I recently ran a large cluster on GCP VMs with 80 connected clients (though only 50 are possible at a time, so there was a queue) each running several actorrs and scheduling several jobs. I always got worker timeouts after a while.

Thanks!

This is workload dependent, so there isn’t an exact answer. I would recommend watching resource usage of the head node during your workload to see if CPU/memory are being saturated.

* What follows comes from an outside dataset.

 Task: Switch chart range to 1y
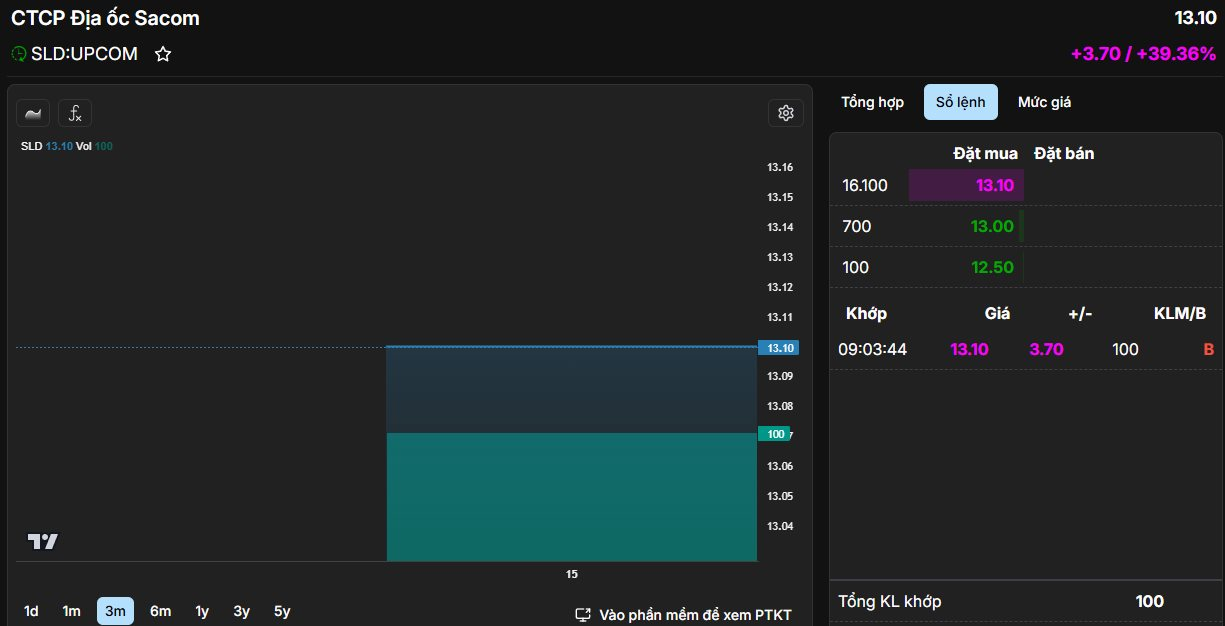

One problem that you might run into is the head node being overwhelmed with tasks/actors, in which case you can try adjusting the resources specified on the head node to be lower than the actual amount, which should keep the scheduler from putting too many tasks/actors on the head node.

Hi, thanks!

Actually, that might have not been the main issue of why my jobs crash after all. They crash because of the following error :confused:

(raylet, ip=10.164.15.201) [2022-08-31 11:40:25,493 E 7466 7466] (raylet) worker_pool.cc:481: Some workers of the worker
process(9828) have not registered within the timeout. The process is still alive, probably it’s hanging during start. (raylet, ip=10.164.15.201) [2022-08-31 11:40:25,493 E 7466 7466] (raylet) worker_pool.cc:481: Some workers of the worker
process(9828) have not registered within the timeout. The process is still alive, probably it’s hanging during start.